Convert the listing, from the line with "The height and width of the screenshot is (750, 1100)." to the line with "The image size", into a Markdown table with the columns Row and Text, giving each line a row number. Skip blank lines, include both end lines, and leave the pictures out of the table.
==============================
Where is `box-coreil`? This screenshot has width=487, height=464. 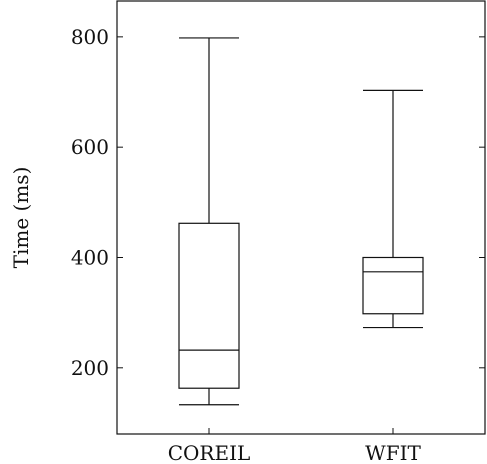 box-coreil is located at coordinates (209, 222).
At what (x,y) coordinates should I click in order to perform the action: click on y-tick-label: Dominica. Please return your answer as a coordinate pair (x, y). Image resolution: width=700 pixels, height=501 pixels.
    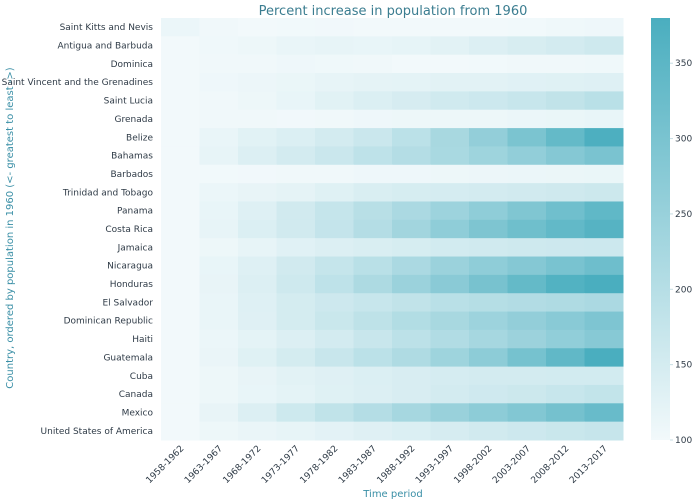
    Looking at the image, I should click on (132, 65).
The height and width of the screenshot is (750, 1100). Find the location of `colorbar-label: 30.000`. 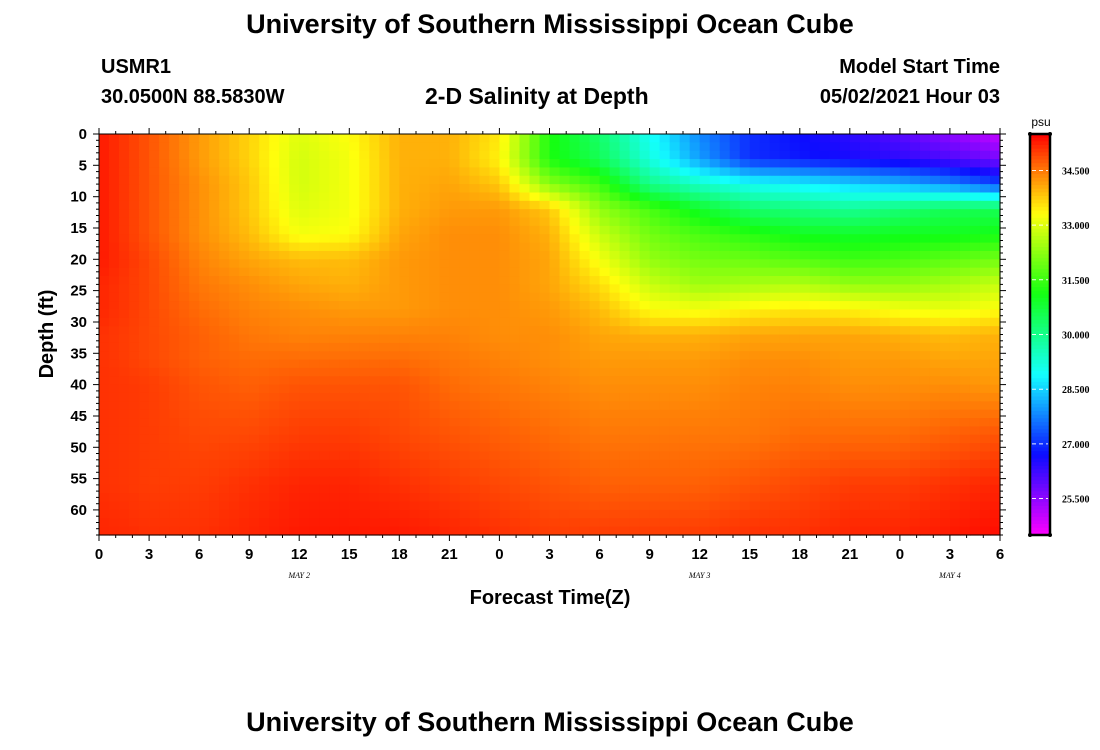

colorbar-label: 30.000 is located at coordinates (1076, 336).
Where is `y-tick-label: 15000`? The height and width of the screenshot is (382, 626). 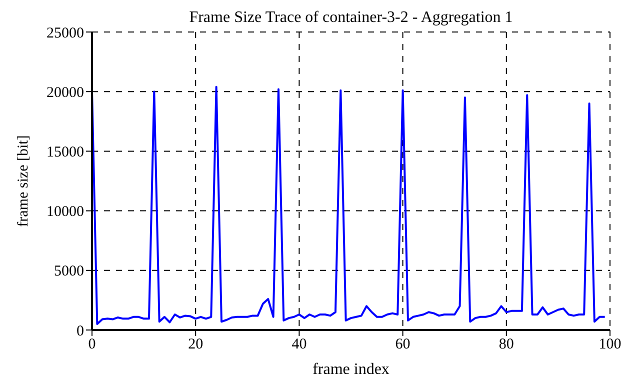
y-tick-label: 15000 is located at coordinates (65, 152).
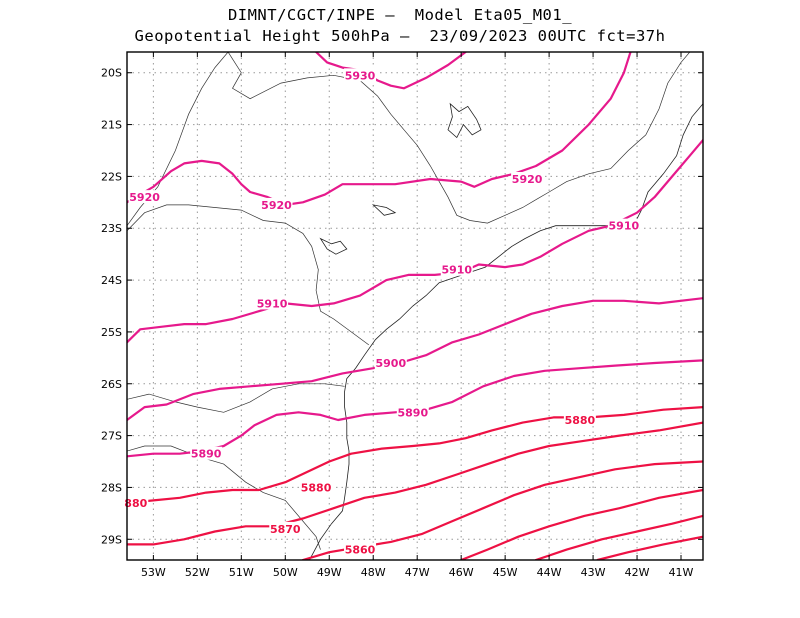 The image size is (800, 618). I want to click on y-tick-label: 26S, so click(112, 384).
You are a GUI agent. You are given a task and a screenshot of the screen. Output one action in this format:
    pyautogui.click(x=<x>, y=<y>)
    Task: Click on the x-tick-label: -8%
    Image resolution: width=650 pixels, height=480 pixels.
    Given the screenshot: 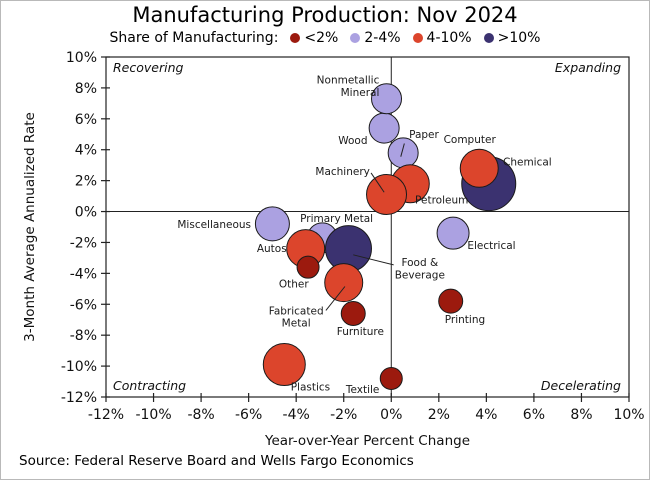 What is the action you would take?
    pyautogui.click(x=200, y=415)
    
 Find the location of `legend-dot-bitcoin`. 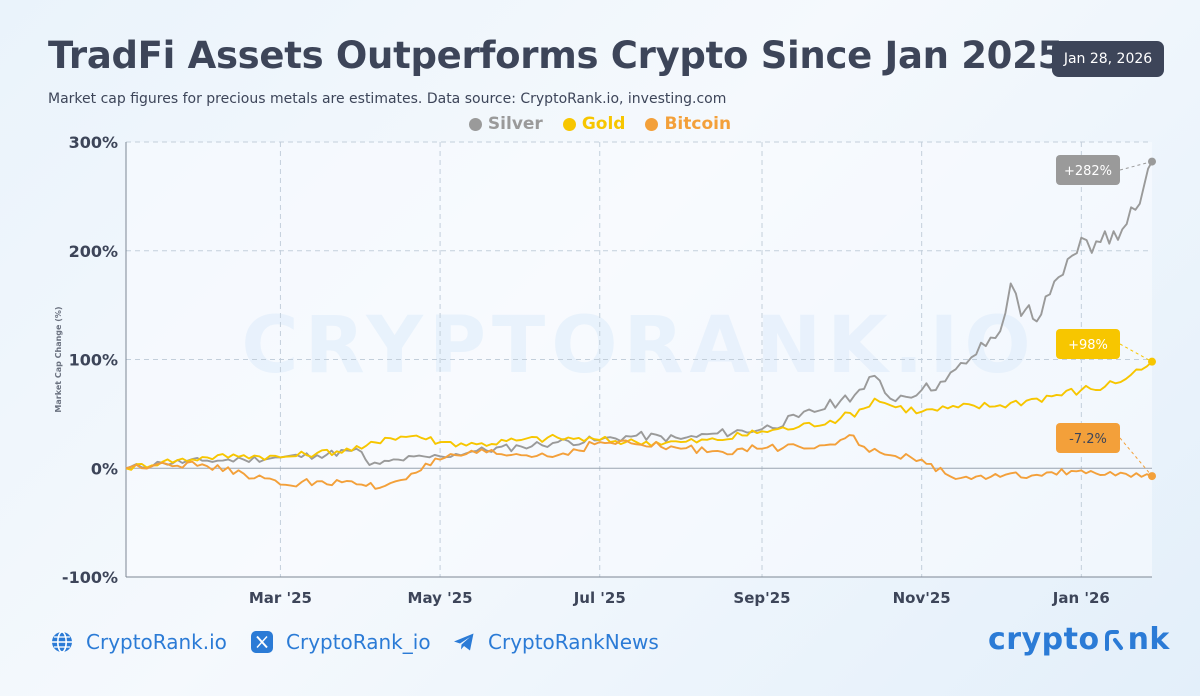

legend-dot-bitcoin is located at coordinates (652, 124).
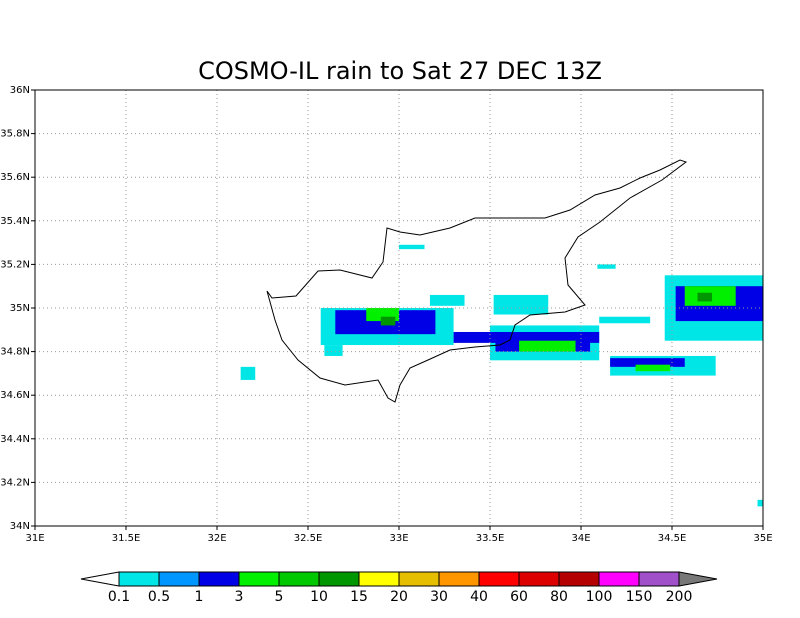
==============================
_RESPONSE TO THIS EXERCISE_:
| Row | Text |
|---|---|
| 1 | The height and width of the screenshot is (750, 1100). Find the location of `colorbar-label: 30.000`.  |
| 2 | colorbar-label: 30.000 is located at coordinates (1076, 336). |
| 3 | Where is `y-tick-label: 15000`? The height and width of the screenshot is (382, 626).  |
| 4 | y-tick-label: 15000 is located at coordinates (65, 152). |
| 5 |  The image size is (800, 618). I want to click on y-tick-label: 26S, so click(112, 384). |